• _Task statement_
Up to and including the line that contains "[Translation missing: it.products.product.quantity.decrease]", reproduce every line exactly, beginning with the first line below.

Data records
#####

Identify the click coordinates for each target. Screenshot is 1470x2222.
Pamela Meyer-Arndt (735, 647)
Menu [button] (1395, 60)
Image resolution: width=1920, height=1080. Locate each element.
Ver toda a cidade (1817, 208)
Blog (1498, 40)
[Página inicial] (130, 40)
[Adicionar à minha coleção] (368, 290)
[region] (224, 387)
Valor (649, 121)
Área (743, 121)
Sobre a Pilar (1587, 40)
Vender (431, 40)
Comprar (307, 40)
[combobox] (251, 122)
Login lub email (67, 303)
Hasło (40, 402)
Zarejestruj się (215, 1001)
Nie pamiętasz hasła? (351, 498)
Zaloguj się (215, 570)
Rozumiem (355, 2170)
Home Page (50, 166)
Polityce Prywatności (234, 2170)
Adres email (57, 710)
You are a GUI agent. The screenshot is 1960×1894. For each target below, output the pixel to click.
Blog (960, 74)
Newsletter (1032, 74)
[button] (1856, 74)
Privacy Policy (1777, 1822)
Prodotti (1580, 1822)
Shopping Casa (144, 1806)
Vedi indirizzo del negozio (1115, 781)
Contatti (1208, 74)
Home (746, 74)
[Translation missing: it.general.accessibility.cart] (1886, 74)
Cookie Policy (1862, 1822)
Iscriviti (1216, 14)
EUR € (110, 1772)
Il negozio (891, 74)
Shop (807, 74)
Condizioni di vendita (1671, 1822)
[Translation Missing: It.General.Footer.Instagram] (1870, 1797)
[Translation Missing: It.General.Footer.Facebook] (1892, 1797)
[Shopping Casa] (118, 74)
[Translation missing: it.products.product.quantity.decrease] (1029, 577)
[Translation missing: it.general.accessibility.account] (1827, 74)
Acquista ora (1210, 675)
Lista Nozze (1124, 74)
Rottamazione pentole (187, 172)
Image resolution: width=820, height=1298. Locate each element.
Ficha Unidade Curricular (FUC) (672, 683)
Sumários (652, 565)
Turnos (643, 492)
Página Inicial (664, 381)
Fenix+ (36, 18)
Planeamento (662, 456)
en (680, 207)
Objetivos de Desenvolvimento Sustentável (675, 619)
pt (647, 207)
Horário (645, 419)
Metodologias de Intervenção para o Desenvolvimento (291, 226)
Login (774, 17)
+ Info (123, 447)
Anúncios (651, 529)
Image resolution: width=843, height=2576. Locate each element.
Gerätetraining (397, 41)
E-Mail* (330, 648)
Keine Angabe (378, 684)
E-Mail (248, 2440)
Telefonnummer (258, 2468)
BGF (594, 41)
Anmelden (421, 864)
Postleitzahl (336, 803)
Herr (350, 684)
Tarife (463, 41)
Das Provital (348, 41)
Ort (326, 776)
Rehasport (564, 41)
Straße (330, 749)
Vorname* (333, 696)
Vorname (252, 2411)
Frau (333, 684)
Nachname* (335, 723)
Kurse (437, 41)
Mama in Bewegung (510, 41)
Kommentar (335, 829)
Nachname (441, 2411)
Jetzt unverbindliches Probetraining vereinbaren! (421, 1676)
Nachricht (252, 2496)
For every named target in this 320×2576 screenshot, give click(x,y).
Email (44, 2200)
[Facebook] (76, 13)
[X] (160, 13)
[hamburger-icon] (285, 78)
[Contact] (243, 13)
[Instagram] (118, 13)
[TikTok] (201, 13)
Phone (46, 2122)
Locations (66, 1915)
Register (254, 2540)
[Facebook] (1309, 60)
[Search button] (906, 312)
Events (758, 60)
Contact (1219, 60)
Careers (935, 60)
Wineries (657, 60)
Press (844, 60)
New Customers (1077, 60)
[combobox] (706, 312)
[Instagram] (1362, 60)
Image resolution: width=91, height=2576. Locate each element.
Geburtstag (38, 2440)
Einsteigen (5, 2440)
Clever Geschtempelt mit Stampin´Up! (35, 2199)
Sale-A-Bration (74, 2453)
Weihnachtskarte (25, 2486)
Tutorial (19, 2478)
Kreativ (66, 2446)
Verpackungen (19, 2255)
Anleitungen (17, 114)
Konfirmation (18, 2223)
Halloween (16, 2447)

#####

• _Response area_
Identify the click coordinates for each target. Screenshot is 1470x2222.
Pamela Meyer-Arndt (735, 647)
Menu [button] (1395, 60)
Image resolution: width=1920, height=1080. Locate each element.
Ver toda a cidade (1817, 208)
Blog (1498, 40)
[Página inicial] (130, 40)
[Adicionar à minha coleção] (368, 290)
[region] (224, 387)
Valor (649, 121)
Área (743, 121)
Sobre a Pilar (1587, 40)
Vender (431, 40)
Comprar (307, 40)
[combobox] (251, 122)
Login lub email (67, 303)
Hasło (40, 402)
Zarejestruj się (215, 1001)
Nie pamiętasz hasła? (351, 498)
Zaloguj się (215, 570)
Rozumiem (355, 2170)
Home Page (50, 166)
Polityce Prywatności (234, 2170)
Adres email (57, 710)
You are a GUI agent. The screenshot is 1960×1894. For each target below, output the pixel to click.
Blog (960, 74)
Newsletter (1032, 74)
[button] (1856, 74)
Privacy Policy (1777, 1822)
Prodotti (1580, 1822)
Shopping Casa (144, 1806)
Vedi indirizzo del negozio (1115, 781)
Contatti (1208, 74)
Home (746, 74)
[Translation missing: it.general.accessibility.cart] (1886, 74)
Cookie Policy (1862, 1822)
Iscriviti (1216, 14)
EUR € (110, 1772)
Il negozio (891, 74)
Shop (807, 74)
Condizioni di vendita (1671, 1822)
[Translation Missing: It.General.Footer.Instagram] (1870, 1797)
[Translation Missing: It.General.Footer.Facebook] (1892, 1797)
[Shopping Casa] (118, 74)
[Translation missing: it.products.product.quantity.decrease] (1029, 577)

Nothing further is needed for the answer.